::: Data for review
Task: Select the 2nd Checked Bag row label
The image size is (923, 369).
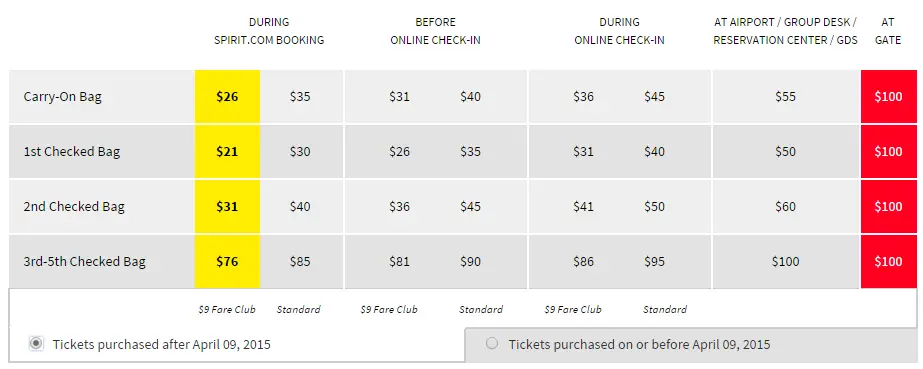Action: (74, 207)
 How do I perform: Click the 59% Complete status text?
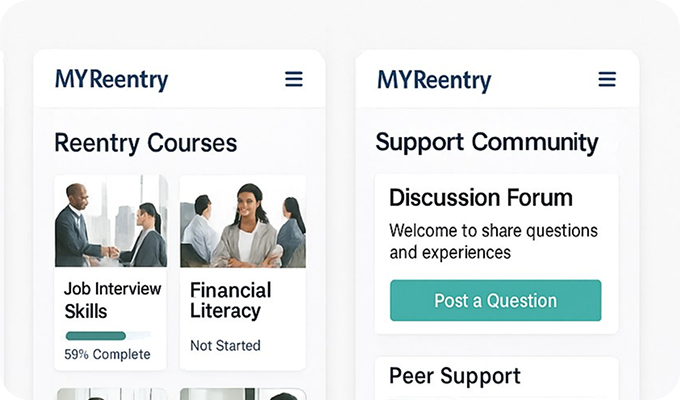coord(107,354)
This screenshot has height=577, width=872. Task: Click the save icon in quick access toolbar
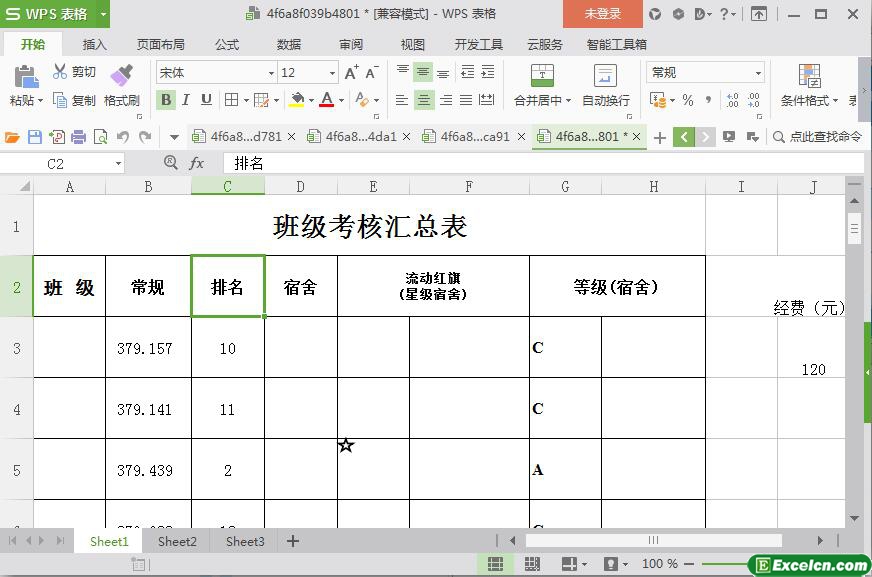pyautogui.click(x=35, y=137)
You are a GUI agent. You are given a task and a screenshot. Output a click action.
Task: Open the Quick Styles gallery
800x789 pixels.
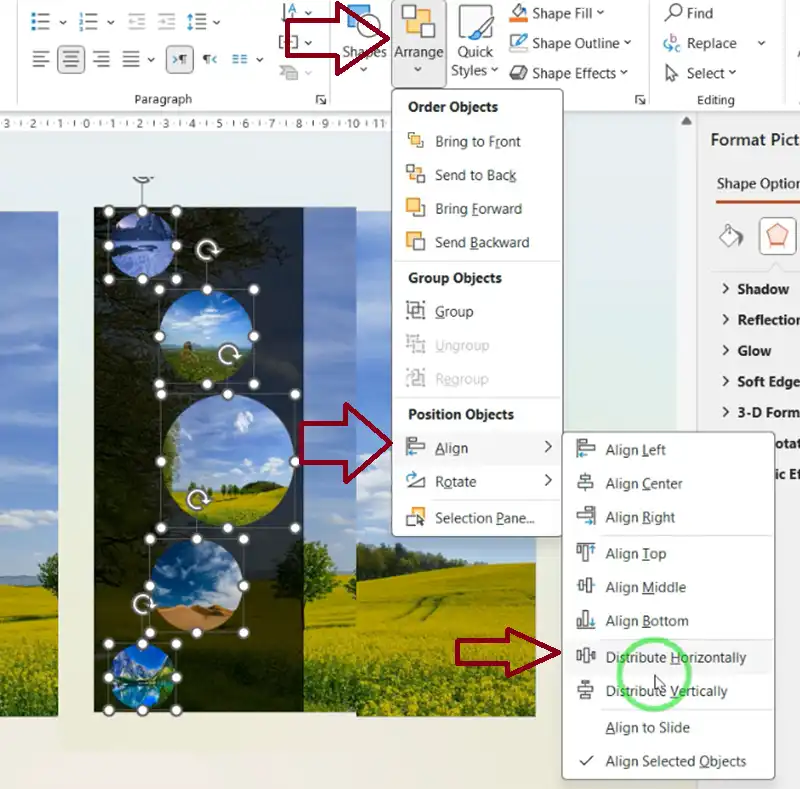click(x=475, y=45)
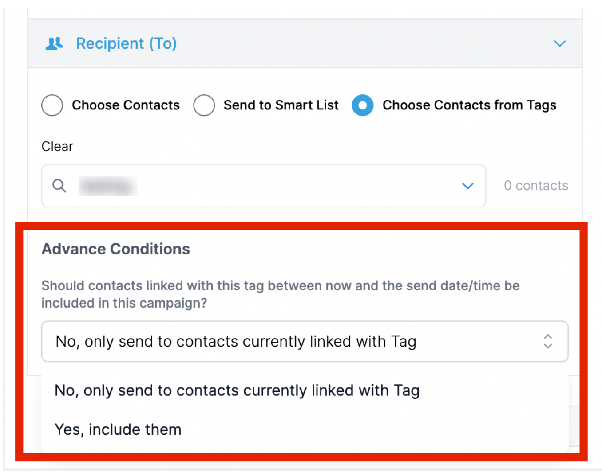
Task: Click the Advance Conditions heading
Action: [116, 249]
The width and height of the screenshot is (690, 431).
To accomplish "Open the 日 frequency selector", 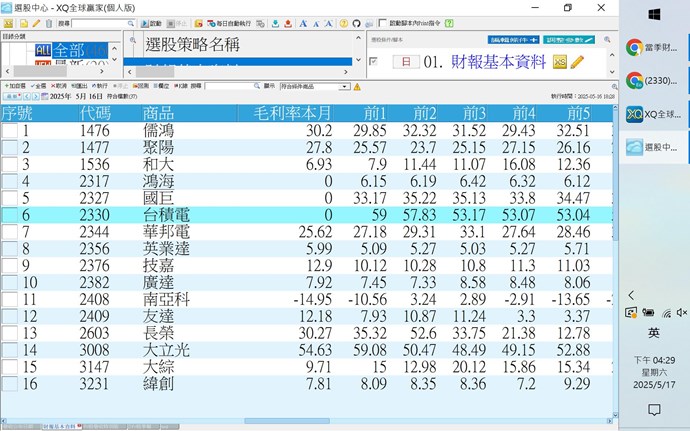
::::::
→ Aim of the task: Retype the records exactly. Any image in them should not appear in what you write.

→ Answer to the exercise:
Task: Select the 2nd Checked Bag row label
The image size is (923, 369).
Action: (74, 207)
 How do I perform: Click the 59% Complete status text?
coord(107,354)
This screenshot has height=577, width=872. Task: Click the save icon in quick access toolbar
pyautogui.click(x=35, y=137)
You are a GUI agent. You are given a task and a screenshot. Output a click action.
Task: Open the Quick Styles gallery
800x789 pixels.
click(x=475, y=45)
Task: Click the Advance Conditions heading
Action: [116, 249]
The width and height of the screenshot is (690, 431).
To accomplish "Open the 日 frequency selector", 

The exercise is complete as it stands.